Politics rears its ugly head

To understand just how difficult it will be to change the court system in Mahoning County below the common pleas level, consider this email text response from Atty. David Betras, chairman of the Democratic Party, to last week’s column about eliminating one of the three seats on the Youngstown Municipal Court:

“If u just eliminate the judge in y-town w/o doing the other stuff I’m not in favor.

“The AA [African-American] community will hate me as I think they will see it as eliminating one of their seats. This is why it cannot be done in the vacuum.

“If the three judges run at large in say an eastern division a AA has an excellent chance to win.”

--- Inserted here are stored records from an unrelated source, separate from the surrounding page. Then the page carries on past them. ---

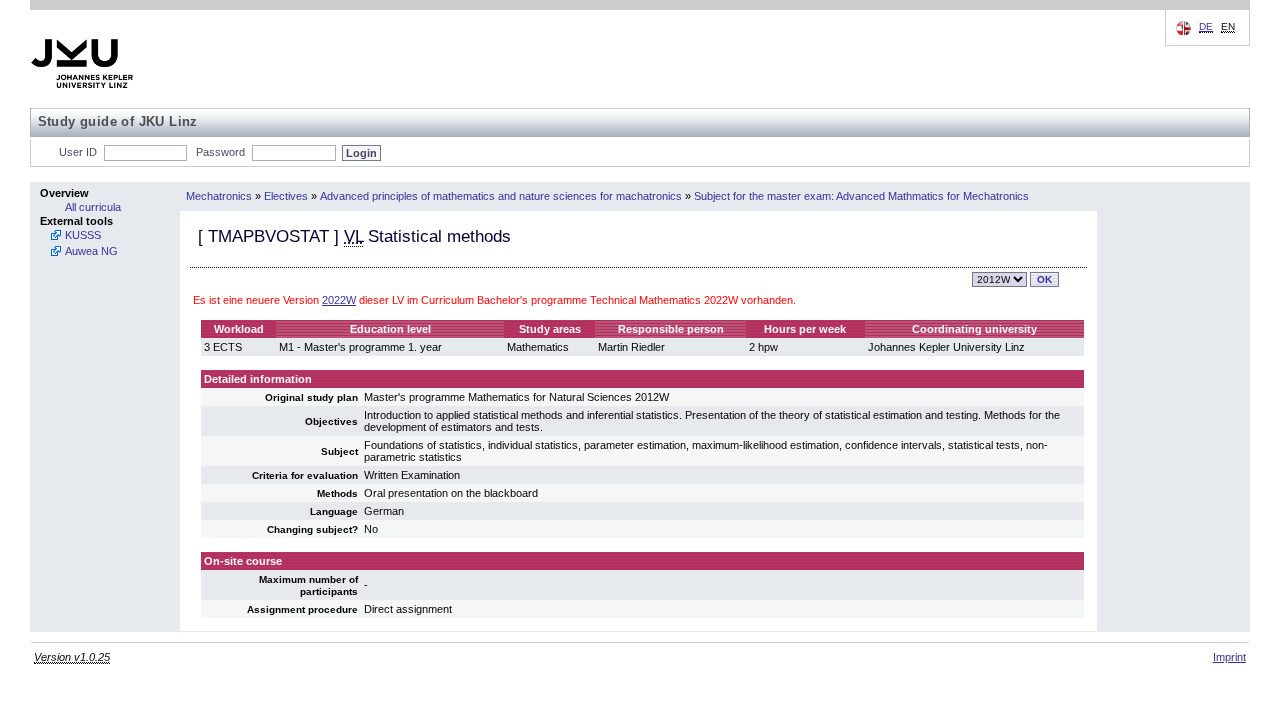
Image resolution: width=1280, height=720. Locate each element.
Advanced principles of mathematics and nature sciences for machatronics (501, 196)
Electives (286, 196)
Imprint (1229, 657)
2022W (339, 300)
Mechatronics (219, 196)
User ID (78, 152)
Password (220, 152)
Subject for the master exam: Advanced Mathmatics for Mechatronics (861, 196)
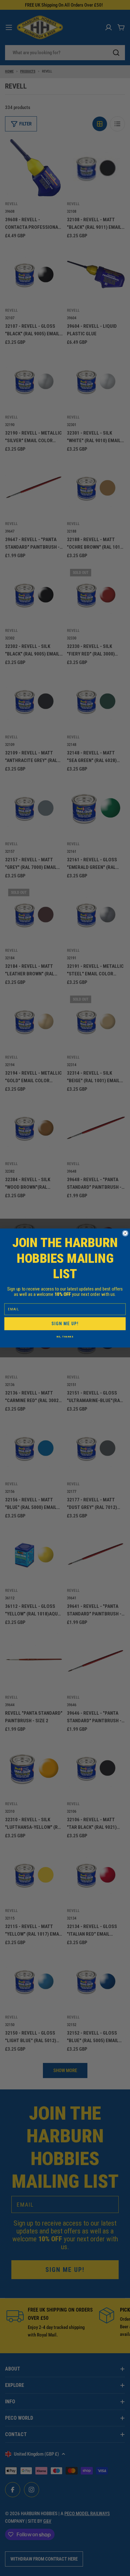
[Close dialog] (125, 1233)
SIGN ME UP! (64, 1323)
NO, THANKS (65, 1336)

The column last week focused on the seat occupied by Judge Robert A. Douglas Jr., whose term expires next year. Douglas, who is black, cannot seek re-election because of the mandatory retirement age. It was, therefore, suggested that as a first step in the creation of a metropolitan court system, the Ohio General Assembly should eliminate the judgeship. That would still leave two full-time judges in Youngstown to serve a declining population and a caseload that has experienced a major decrease between 1999 and 2010.

According to the Ohio Supreme Court Statistical Analysis Department, in 1999, there were 1,056 felony cases filed in the municipal court, compared with 982 cases in 2010; as for misdemeanor filings, there were 5,754 in 1999, compared with 2,201 in 2010.

Caseload in Warren

By contrast, in the two-judge municipal court in Warren, there were 784 felony and 2,120 misdemeanor cases filed in 2010.

It is important to note that municipal courts in Ohio handle only preliminary hearings on felony cases. Trials are held at the common pleas level.

Indeed, the caseload in the Youngs-town Municipal Court is such that Judge Douglas is not regularly on the bench on Fridays, according to Assistant City Prosecutor Bassil Ally. That information was contained in the tape recording of a conversation Ally had with former city Prosecutor Jay Macejko when the two were embroiled in the dispute over Ally’s attending religious services in a mosque Friday afternoons.

It is clear that the three full-time Youngstown judges, along with two part-time judges in Campbell and Struthers municipal courts, the four part-time judges in the county courts and the mayor’s courts have outlived their usefulness.

These limited-jurisdiction entities are nothing more than a drain on taxpayer dollars. For at least three decades, thoughtful individuals inside and outside the legal profession have advocated eliminating these courts and creating a countywide metropolitan system in which the judges would run in districts and would serve full time.

In his emails to this writer, Chairman Betras, ever the politician, argued that only eliminating the one Youngstown judgeship would trigger a political backlash in the black community.

“Don’t allow them to elect a judge in 2013, or it will never get done,” he wrote. “At the same time in 2017 eliminate Struthers and Campbell.”

Struthers Judge James Lanzo and Campbell Judge Patrick Cunning, both part-timers, receive a significantly higher salary than the $24,000 median income of a family of four in the county. They also receive full benefits. All part-time judges also are eligible for public pensions.

Expiration dates

Here’s a complete list of the judges below the common pleas level and the years their terms expire. Only Judge Douglas and another Youngstown judge, Robert Milich, whose term is up in 2017, are prevented from seeking re-election because of age.

Youngstown: Douglas, 2013; Elizabeth Kobly, 2013; Milich, 2017.

Campbell: Cunning, 2017.

Struthers: Lanzo, 2017.

County Court #2 (Boardman): Joseph Houser, 2012.

County Court #3 (Sebring): Diane Vettori, 2013.

County Court #4 (Austintown): David D’Apolito, 2016.

County Court #5 (Canfield): Scott Hunter, 2012.

There are mayor’s courts in Canfield, Craig Beach, Lowellville, New Middletown and Poland.

There’s ample justification for eliminating the courts of limited jurisdiction. However, if politics rears its ugly head, change will not occur. Betras’ all or nothing attitude is disconcerting.